TASK TO COMPLETE =
Return, word for word, the lines of the listing below from the one containing "The width and height of the screenshot is (1919, 949)." through the one containing "pos(1355,820)", both included.

— start PROVIDED DATA —

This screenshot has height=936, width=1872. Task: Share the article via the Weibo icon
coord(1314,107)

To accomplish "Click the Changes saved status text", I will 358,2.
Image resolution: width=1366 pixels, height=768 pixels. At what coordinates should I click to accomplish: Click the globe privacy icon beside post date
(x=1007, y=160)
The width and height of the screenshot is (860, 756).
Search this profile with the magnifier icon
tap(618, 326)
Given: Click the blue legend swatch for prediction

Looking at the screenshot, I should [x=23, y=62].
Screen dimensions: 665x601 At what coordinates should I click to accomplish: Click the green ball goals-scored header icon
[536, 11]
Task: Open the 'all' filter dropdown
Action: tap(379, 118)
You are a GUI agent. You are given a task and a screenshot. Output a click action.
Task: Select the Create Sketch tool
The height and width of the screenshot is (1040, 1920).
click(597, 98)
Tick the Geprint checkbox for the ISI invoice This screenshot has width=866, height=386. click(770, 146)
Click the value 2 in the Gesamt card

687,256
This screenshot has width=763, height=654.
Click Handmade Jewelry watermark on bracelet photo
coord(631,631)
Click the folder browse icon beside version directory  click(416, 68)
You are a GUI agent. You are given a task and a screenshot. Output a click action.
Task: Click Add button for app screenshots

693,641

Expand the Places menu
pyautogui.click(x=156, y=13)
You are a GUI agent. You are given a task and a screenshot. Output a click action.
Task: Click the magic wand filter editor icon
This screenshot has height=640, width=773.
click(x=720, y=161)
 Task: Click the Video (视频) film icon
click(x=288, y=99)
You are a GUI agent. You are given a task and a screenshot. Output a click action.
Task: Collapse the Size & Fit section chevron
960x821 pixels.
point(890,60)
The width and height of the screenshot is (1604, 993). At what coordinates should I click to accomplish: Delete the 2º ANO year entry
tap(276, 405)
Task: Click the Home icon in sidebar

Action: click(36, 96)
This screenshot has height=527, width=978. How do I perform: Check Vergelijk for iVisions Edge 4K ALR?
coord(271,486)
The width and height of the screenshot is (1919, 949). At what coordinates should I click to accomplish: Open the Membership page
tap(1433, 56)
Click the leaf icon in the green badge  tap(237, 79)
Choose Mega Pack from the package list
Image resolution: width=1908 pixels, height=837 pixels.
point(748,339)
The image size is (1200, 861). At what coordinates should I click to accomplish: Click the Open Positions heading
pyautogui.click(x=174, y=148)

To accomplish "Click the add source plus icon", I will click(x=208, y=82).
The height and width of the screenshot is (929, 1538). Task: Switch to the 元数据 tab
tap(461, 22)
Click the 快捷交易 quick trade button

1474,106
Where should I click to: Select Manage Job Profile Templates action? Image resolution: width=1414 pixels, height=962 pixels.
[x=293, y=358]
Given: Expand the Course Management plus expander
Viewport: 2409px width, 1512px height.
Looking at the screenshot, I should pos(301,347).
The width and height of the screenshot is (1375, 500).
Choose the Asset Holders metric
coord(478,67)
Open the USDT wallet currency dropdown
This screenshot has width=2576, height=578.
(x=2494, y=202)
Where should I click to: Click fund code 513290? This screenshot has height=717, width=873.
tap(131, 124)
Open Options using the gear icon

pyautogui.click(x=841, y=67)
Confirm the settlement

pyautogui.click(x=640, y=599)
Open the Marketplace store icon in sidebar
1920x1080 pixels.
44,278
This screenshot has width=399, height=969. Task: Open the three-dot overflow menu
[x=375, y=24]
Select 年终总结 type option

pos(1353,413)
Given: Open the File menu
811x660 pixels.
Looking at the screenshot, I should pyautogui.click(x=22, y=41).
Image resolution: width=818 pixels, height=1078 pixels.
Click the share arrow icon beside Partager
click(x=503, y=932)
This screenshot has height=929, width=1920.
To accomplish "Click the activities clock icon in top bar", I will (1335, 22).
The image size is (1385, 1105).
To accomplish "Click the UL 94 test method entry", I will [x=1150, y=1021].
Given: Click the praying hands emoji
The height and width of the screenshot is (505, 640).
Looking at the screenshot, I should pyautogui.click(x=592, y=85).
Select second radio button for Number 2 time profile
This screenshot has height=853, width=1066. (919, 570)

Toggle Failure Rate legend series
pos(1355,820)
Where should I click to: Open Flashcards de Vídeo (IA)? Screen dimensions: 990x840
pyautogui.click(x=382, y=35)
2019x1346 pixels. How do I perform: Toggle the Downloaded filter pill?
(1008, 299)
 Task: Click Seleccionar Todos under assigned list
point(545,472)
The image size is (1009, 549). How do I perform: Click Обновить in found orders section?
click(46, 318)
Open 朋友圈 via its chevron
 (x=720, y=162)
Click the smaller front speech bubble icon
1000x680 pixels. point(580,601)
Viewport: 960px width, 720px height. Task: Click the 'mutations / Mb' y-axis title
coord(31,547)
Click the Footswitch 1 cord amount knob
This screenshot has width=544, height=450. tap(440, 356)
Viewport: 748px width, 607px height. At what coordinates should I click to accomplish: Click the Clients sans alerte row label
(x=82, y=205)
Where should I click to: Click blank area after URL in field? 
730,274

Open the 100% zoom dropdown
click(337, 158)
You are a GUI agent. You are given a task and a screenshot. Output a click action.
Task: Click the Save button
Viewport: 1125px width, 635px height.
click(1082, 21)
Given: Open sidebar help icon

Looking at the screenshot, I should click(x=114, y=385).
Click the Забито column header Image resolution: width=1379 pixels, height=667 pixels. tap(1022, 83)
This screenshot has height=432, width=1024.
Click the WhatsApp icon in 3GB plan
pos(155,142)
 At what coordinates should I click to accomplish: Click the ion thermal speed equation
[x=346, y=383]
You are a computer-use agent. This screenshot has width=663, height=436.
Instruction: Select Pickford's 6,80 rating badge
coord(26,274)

— end PROVIDED DATA —

TASK RESULT =
The width and height of the screenshot is (1919, 949). At what coordinates should I click to accomplish: Open the Membership page
tap(1433, 56)
Click the leaf icon in the green badge  tap(237, 79)
Choose Mega Pack from the package list
Image resolution: width=1908 pixels, height=837 pixels.
point(748,339)
The image size is (1200, 861). At what coordinates should I click to accomplish: Click the Open Positions heading
pyautogui.click(x=174, y=148)

To accomplish "Click the add source plus icon", I will click(x=208, y=82).
The height and width of the screenshot is (929, 1538). Task: Switch to the 元数据 tab
tap(461, 22)
Click the 快捷交易 quick trade button

1474,106
Where should I click to: Select Manage Job Profile Templates action? Image resolution: width=1414 pixels, height=962 pixels.
[x=293, y=358]
Given: Expand the Course Management plus expander
Viewport: 2409px width, 1512px height.
Looking at the screenshot, I should pos(301,347).
The width and height of the screenshot is (1375, 500).
Choose the Asset Holders metric
coord(478,67)
Open the USDT wallet currency dropdown
This screenshot has width=2576, height=578.
(x=2494, y=202)
Where should I click to: Click fund code 513290? This screenshot has height=717, width=873.
tap(131, 124)
Open Options using the gear icon

pyautogui.click(x=841, y=67)
Confirm the settlement

pyautogui.click(x=640, y=599)
Open the Marketplace store icon in sidebar
1920x1080 pixels.
44,278
This screenshot has width=399, height=969. Task: Open the three-dot overflow menu
[x=375, y=24]
Select 年终总结 type option

pos(1353,413)
Given: Open the File menu
811x660 pixels.
Looking at the screenshot, I should pyautogui.click(x=22, y=41).
Image resolution: width=818 pixels, height=1078 pixels.
Click the share arrow icon beside Partager
click(x=503, y=932)
This screenshot has height=929, width=1920.
To accomplish "Click the activities clock icon in top bar", I will (1335, 22).
The image size is (1385, 1105).
To accomplish "Click the UL 94 test method entry", I will [x=1150, y=1021].
Given: Click the praying hands emoji
The height and width of the screenshot is (505, 640).
Looking at the screenshot, I should pyautogui.click(x=592, y=85).
Select second radio button for Number 2 time profile
This screenshot has height=853, width=1066. (919, 570)

Toggle Failure Rate legend series
pos(1355,820)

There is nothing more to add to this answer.